Configuring complex scientific tasks
Resources and operators in the workflow graph summarize the data and inputs/outputs that they represent. Users can drill down to view more details or settings.
Terarium’s operators support various ways for users to configure complex scientific tasks, including:
- A guided wizard for quickly configuring common settings.
- A notebook for direct coding.
- An integrated AI assistant for creating and refining code even if the user doesn’t have any programming experience.
Available operators include:
- Modeling
- Create model from equations: Build a model using LaTeX expressions or equations extracted from a paper.
- Edit model: Modify model states and transitions using an AI assistant.
- Stratify model: Divide populations into subsets along characteristics such as age or location.
- Compare models: Generate side-by-side summaries of two or more models or prompt an AI assistant to visually compare them.
- Config and intervention
- Configure model: Edit variables and parameters or extract them from a reference resource.

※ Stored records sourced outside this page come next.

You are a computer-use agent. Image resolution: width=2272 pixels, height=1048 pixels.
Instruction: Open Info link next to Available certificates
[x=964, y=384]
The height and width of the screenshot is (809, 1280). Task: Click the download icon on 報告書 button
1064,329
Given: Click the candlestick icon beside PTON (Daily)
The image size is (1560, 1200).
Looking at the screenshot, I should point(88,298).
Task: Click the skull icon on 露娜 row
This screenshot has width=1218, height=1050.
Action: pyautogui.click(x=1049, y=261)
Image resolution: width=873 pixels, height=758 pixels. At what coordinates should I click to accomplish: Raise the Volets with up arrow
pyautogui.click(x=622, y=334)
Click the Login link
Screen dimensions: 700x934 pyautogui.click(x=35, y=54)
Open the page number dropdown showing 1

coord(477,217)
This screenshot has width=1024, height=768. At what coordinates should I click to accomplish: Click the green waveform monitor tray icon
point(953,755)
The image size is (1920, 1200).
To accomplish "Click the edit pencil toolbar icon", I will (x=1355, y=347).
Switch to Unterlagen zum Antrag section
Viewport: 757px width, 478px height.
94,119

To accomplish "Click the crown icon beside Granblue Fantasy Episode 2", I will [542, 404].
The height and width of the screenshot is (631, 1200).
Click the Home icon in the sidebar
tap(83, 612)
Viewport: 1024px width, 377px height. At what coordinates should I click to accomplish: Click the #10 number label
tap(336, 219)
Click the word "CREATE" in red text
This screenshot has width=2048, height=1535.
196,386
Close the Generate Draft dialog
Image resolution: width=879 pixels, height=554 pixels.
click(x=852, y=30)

- Validate configuration: Determine if a configuration generates valid outputs given a set of constraints.
- Create intervention policy: Define intervention policies to specify changes in state variables or parameters at specific points in time.
- Simulation
- Simulate: Run a simulation of a model under specific conditions.
- Calibrate: Determine or update the value of model parameters given a reference dataset of observations.
- Optimize intervention policy: Determine the optimal values for variables that minimize or maximize an intervention given some constraints.
- Simulate ensemble: Run a simulation of multiple models or model configurations under specific conditions.
- Calibrate ensemble: Extend the calibration process by working across multiple models simultaneously.
- Data
- Transform dataset: Modify a dataset by explaining your changes to an AI assistant.
- Compare datasets: Compare the impacts of two or more interventions or rank interventions.